GIVEN RECORDS:

..........

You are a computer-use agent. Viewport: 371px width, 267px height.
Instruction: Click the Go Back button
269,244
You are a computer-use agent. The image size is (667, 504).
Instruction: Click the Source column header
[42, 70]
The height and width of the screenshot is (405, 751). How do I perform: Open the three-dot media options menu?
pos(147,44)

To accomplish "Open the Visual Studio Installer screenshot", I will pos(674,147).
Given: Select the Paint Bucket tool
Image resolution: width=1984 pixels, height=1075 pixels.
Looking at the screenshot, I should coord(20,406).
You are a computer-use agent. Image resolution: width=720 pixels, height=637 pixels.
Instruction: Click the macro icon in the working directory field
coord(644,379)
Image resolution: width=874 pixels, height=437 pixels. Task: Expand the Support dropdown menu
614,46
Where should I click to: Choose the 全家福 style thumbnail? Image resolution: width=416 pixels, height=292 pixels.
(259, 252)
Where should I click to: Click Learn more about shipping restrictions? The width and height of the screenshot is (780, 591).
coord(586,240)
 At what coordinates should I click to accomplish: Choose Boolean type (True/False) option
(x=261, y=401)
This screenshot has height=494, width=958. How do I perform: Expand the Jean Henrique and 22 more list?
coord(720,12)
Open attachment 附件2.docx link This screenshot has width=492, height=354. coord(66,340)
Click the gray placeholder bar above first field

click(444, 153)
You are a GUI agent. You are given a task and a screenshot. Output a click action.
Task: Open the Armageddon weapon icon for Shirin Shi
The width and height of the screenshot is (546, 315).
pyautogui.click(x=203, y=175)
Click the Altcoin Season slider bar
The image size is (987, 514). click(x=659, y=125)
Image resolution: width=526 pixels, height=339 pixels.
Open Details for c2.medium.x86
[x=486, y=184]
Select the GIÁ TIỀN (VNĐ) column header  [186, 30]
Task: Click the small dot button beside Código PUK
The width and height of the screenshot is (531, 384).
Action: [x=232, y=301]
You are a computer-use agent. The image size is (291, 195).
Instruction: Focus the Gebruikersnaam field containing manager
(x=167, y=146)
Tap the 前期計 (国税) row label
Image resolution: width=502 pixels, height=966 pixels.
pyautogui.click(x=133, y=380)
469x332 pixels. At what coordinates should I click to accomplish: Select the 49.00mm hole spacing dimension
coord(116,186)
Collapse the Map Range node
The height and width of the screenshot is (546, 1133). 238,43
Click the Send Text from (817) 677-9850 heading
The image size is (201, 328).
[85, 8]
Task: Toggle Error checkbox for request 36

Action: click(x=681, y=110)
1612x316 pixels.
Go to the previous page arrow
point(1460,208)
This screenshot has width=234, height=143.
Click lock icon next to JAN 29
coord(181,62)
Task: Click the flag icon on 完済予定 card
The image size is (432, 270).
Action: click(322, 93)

..........

DESCRIPTION OF THE TASK: Every line from the one that has "Click lock icon next to JAN 29" down to the last line above must be written out exactly, with both ends included and nothing else.

RESPONSE TO THIS TASK:
Click lock icon next to JAN 29
coord(181,62)
Task: Click the flag icon on 完済予定 card
The image size is (432, 270).
Action: click(322, 93)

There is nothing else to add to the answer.